**Work instruction**
Reproduce the entries verbatim; no pictures.

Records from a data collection

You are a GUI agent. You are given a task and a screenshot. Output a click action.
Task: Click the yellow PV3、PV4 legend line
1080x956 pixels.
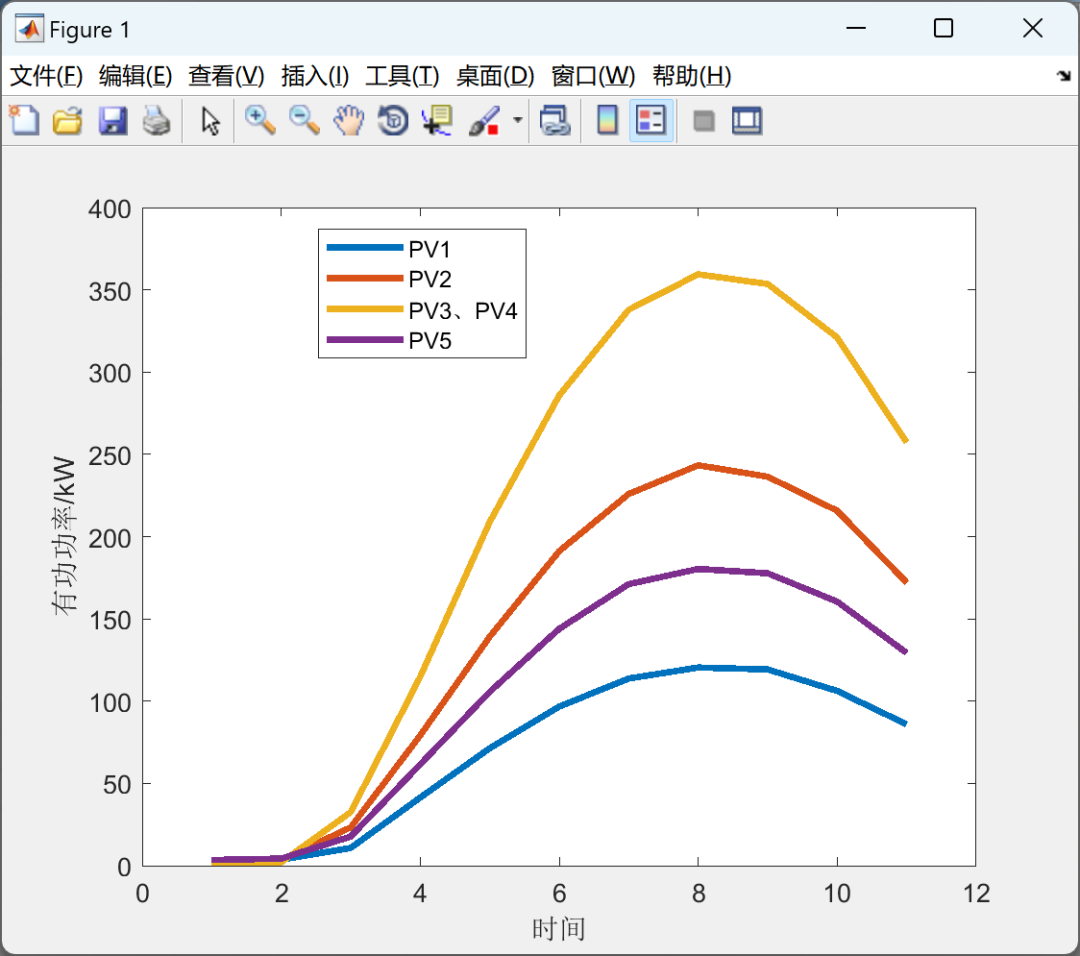pyautogui.click(x=364, y=309)
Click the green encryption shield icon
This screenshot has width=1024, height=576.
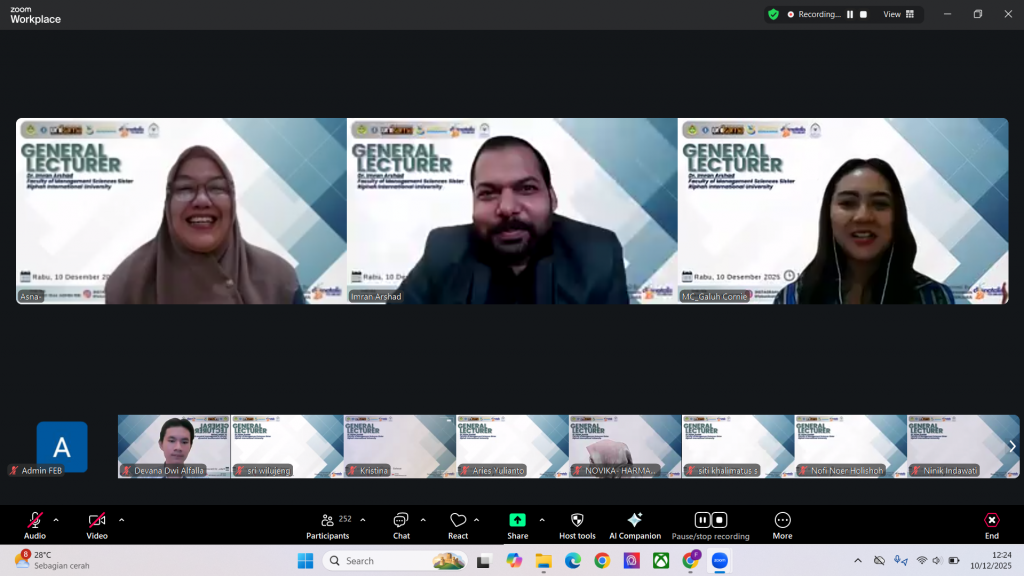(x=773, y=14)
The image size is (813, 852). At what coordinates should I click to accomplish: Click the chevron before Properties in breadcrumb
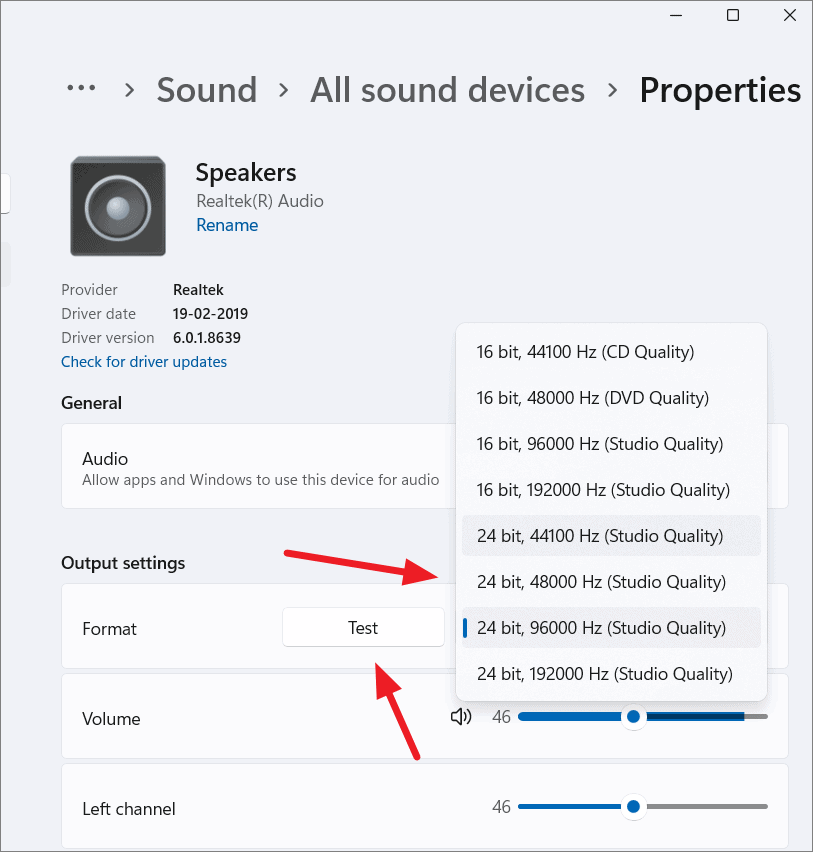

**Task result**
You are a GUI agent. You are given a task and a screenshot. Output a click action.
Task: Click the yellow PV3、PV4 legend line
1080x956 pixels.
pyautogui.click(x=364, y=309)
Click the green encryption shield icon
This screenshot has width=1024, height=576.
(x=773, y=14)
The image size is (813, 852). At what coordinates should I click to accomplish: Click the chevron before Properties in breadcrumb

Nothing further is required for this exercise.